= QUELLENAUSZUG =
Bild: picture-alliance/dpa

Er prägte eine ganze Generation - die "Generation Kohl". Die Jugendlichen, die während seiner Amtszeit als Bundeskanzler heranwuchsen, wussten, dass Helmut Kohl geschätzte Staatsgäste schon mal ins heimische Oggersheim einlud, um ihnen sein Lieblingsgericht, Saumagen, servieren zu lassen. In seiner Freizeit trug er bevorzugt unkonventionelle Strickjacken auf dem massigen Leib. Seinen vierwöchigen Sommerurlaub verbrachten seine Frau Hannelore und er stets am österreichischen Wolfgangsee. Hin und wieder unterzog er sich einer Diät nach F. X. Mayr, um Pfunde abzuspecken, die er aber bald wieder drauf hatte. "Kohlwitze" waren reichlich im Umlauf, und seine Kritiker spotteten über die behäbige Art, in der der 1,93 Meter große Pfälzer sich bewegte und redete. Wohl gerade wegen seiner Statur wurde Kohl oft unterschätzt, dabei wusste er in seiner Zeit als Bundeskanzler genau, was er wollte.

Machtmensch mit Kalkül und Beharrlichkeit

Helmut Kohl trat schon mit 17 in die Christlich Demokratische Union (CDU) ein. Neben seinem Studium der Geschichte, Rechts- und Staatswissenschaften, das er mit der Promotion abschloss, engagierte er sich schon in jungen Jahren politisch. Mit nur 39 Jahren wurde Kohl jüngster Ministerpräsident von Rheinland-Pfalz. 1976 stellten ihn die Schwesterparteien CDU und CSU als Spitzenkandidaten bei der Bundestagswahl auf. Mit 48,6 Prozent der Stimmen erzielte er zwar das zweitbeste Ergebnis für die Union bei Bundestagswahlen, das sozial-liberale Bündnis unter Helmut Schmidt konnte er damit aber trotzdem nicht ablösen.

= DATEN =

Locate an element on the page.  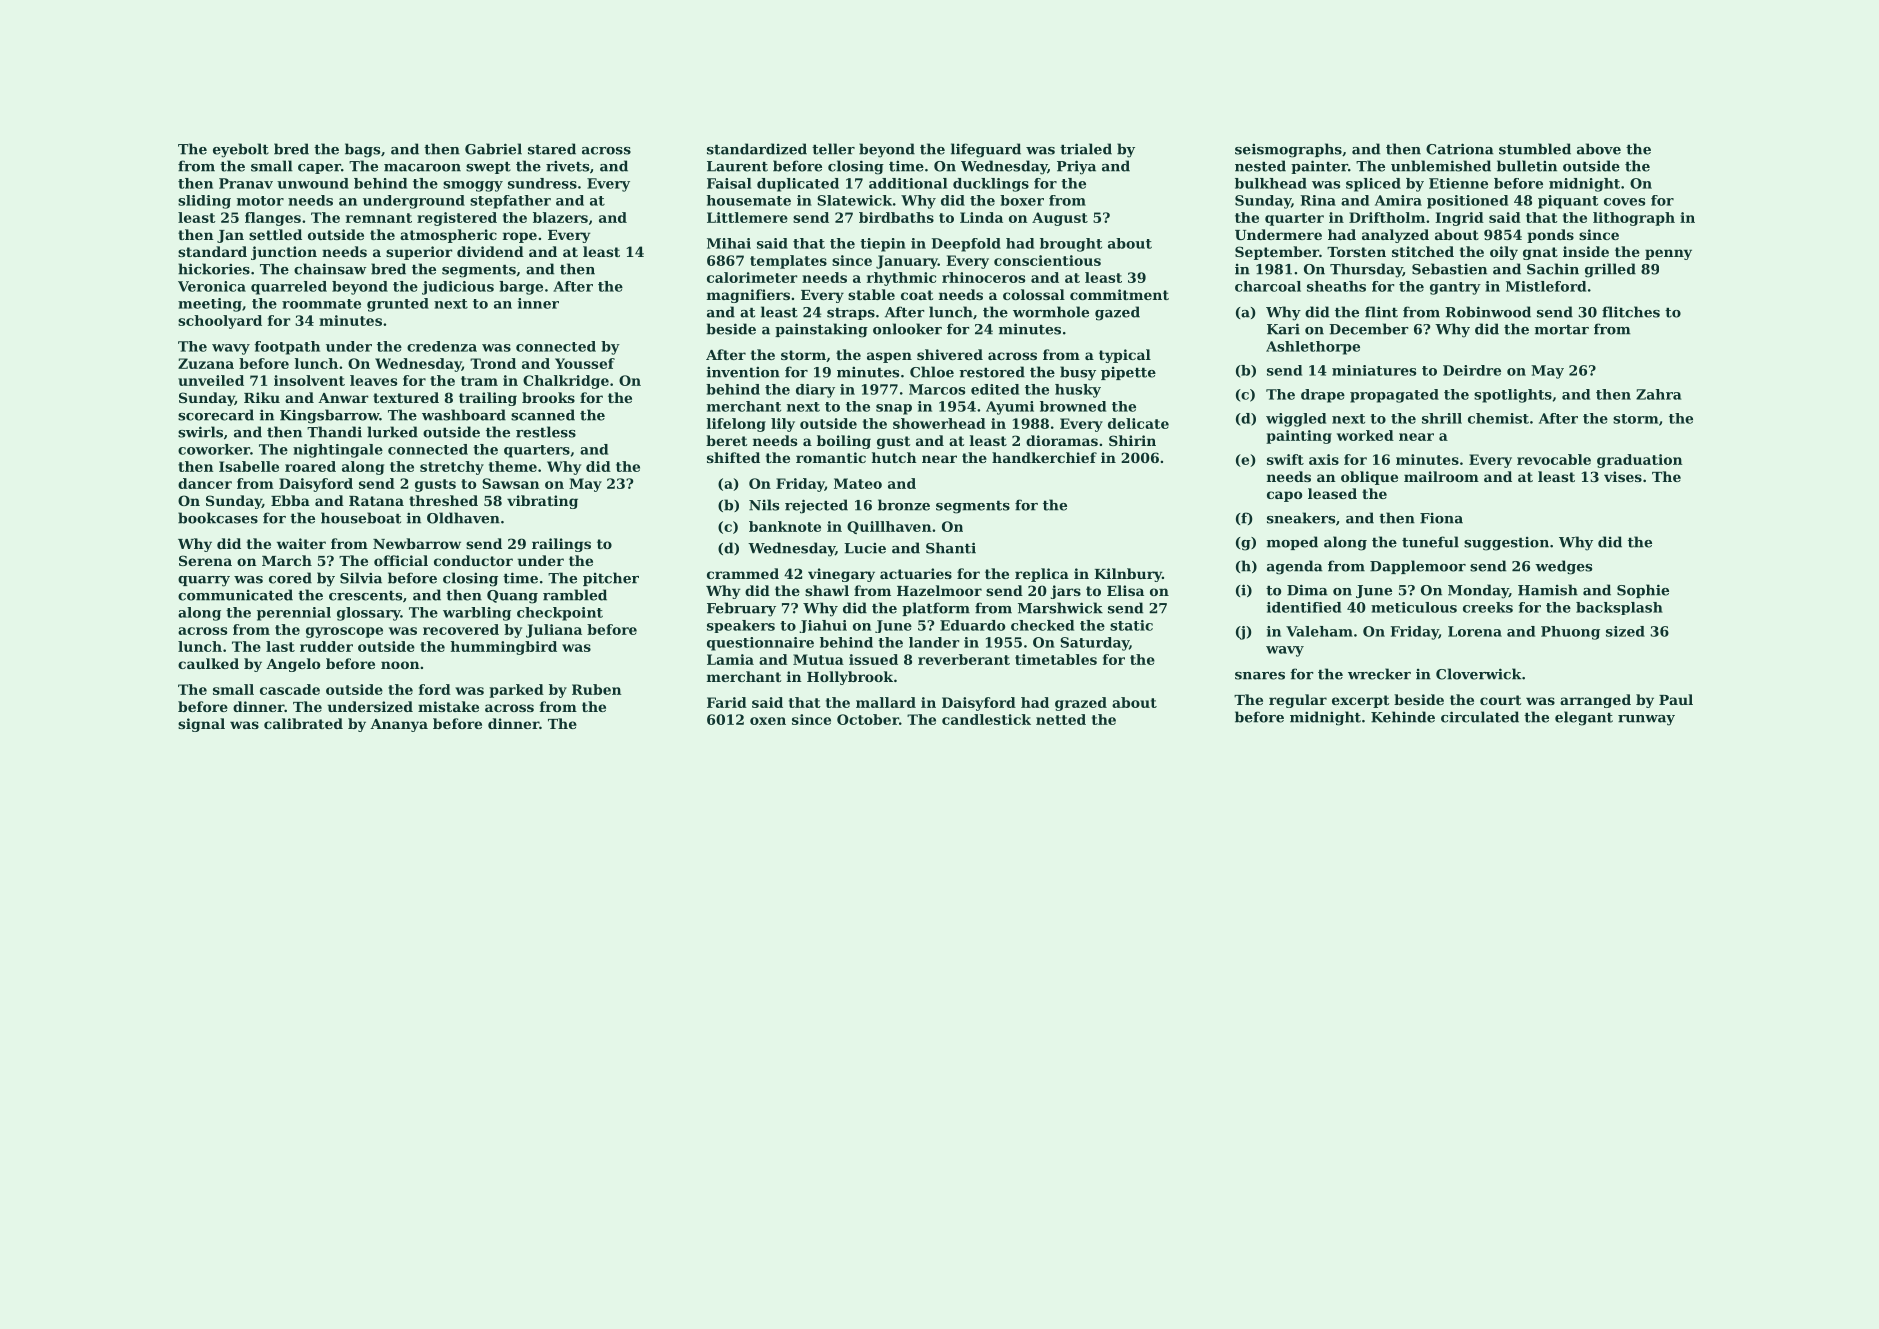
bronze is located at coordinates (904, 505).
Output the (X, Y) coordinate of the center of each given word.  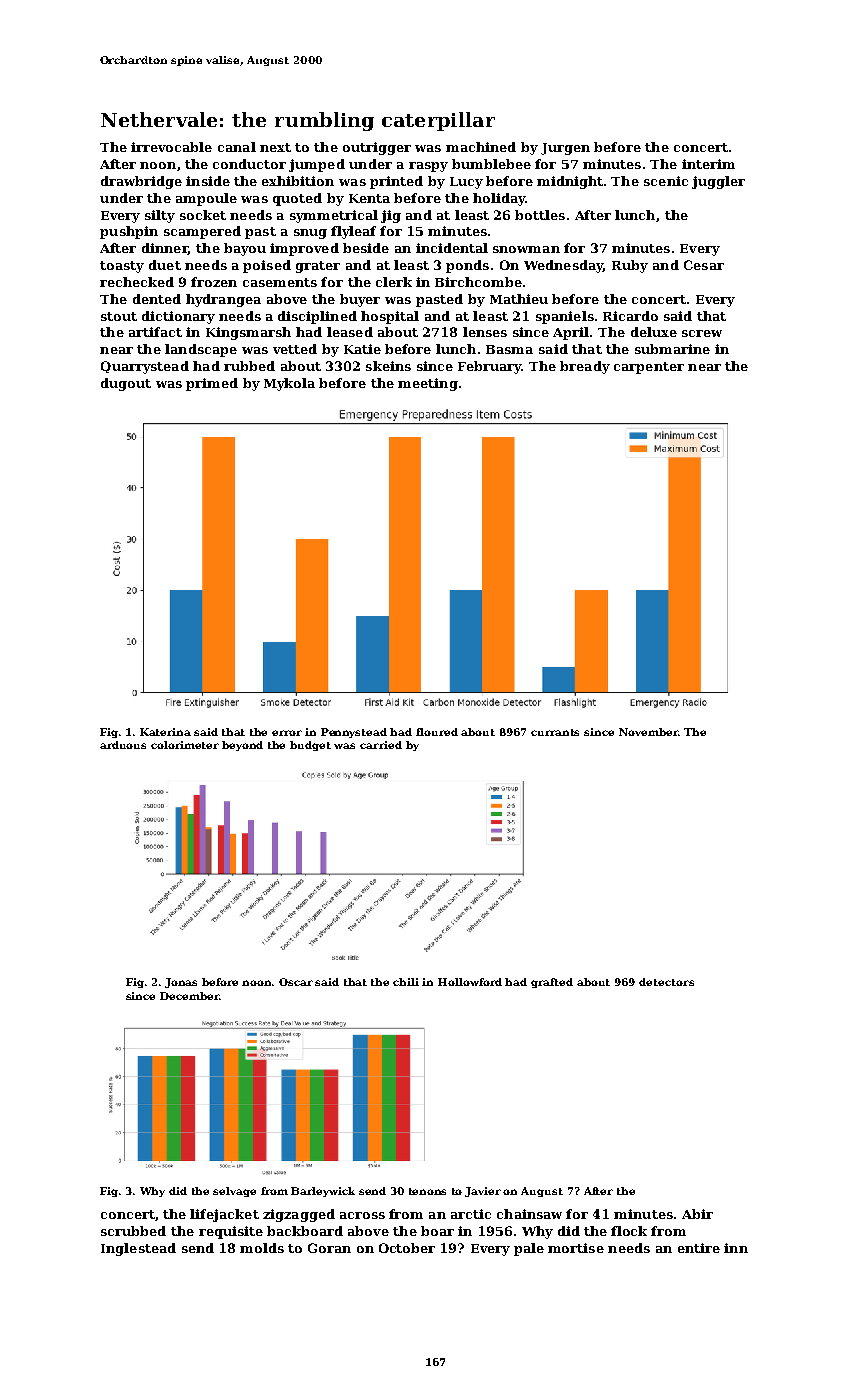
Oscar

= SCHRIFTLICHE ANWEISUNG =
Setzen Sie den Quellenauszug über Helmut Kohl im Anschluss an seinen letzten Satz fort.

= ANTWORT =
Die letzten Akzente an einem Kohl-Porträt nach Andy Warhol-Art setzt der Designer Jens Henning (Foto: dpa)
Kohl-Porträt nach Andy Warhol-ArtBild: picture-alliance/dpa

Sechs Jahre später aber, am 1. Oktober 1982, war Kohl am Ziel: Der Oppositionsführer wurde mit der Mehrheit der Abgeordneten im Deutschen Bundestag zum Bundeskanzler und somit zum mächtigsten Politiker im Land gewählt. Nicht durch das Votum des Volkes, sondern durch ein Misstrauensvotum gegen den sozialdemokratischen Kanzler Schmidt war Kohl der Machtwechsel gelungen. Kohl hatte es geschafft, den FDP-Vorsitzenden Hans-Dietrich Genscher zum Bruch der Koalition mit der SPD zu bewegen. Mit Hilfe der Liberalen wurde Kohl Regierungschef. Durch eine umstrittene Vertrauensfrage steuerte der Christdemokrat wenige Monate später Neuwahlen an und gewann diese.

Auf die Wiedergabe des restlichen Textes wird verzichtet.